Nurses are morally accountable and morally responsible for their actions.

Nurses maintain ethical competence in practice and assume responsibility for nursing judgments.

Nurses have a professional ethical responsibility to clients, the profession and society to provide high-quality healthcare and to maximise client wellbeing and welfare.

Common ethical principles used to guide decision making and conduct in healthcare are autonomy, beneficence, non-maleficence and justice; they are not, however, the only guides to moral conduct and may even be inappropriate for guiding decision making in some cultural contexts.

Rights and duties are also important considerations in guiding moral decision making and conduct in healthcare settings.

Ethics is the product of the culture from which it has arisen and is fundamentally concerned with the promotion of human wellbeing and welfare.

Moral problems can arise when practitioners lack educational preparation for dealing with ethical issues in the workplace.

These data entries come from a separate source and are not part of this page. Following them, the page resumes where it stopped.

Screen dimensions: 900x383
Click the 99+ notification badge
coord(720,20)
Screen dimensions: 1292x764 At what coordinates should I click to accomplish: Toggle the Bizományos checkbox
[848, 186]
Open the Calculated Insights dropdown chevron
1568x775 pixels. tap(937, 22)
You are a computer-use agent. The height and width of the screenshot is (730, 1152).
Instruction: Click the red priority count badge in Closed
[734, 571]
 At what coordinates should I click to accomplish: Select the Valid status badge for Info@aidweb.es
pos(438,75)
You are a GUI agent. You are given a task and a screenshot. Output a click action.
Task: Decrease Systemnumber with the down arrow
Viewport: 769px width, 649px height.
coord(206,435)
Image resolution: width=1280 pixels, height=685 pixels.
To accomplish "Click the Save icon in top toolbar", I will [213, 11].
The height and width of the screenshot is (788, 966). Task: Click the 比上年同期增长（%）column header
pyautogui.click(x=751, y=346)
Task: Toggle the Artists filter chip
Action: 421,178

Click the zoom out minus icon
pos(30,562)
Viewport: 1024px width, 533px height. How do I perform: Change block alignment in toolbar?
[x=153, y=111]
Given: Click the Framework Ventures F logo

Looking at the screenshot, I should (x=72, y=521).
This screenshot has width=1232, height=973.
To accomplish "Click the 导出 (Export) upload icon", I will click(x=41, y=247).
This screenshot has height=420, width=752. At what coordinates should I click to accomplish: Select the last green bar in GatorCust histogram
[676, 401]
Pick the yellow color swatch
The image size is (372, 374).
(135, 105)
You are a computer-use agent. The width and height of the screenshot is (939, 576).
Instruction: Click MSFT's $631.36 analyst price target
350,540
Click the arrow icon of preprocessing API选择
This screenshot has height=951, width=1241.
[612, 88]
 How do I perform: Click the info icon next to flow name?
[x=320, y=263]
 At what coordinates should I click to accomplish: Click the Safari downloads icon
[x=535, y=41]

These include differences in moral values, beliefs and attitudes and commitment with respect to performing one’s moral duty. Professional role change, technological advances and social issues also challenge unthinking perspectives about what constitutes the moral life.

Moral problems can be resolved by using a systematic process for moral decision making and action. Critical thinking is an important part of this process.

Moral problems may occur in any segment of the healthcare delivery system.

Moral mistakes can be made when nurses and allied health workers ‘rush to judgment’ and rely on personal opinion, values and beliefs rather than evidence and sound moral theory to guide their moral decision making and actions.

The nurse’s observations and considered judgments (the ‘nursing point of view’) can play a vital role in the correct identification and resolution of moral problems.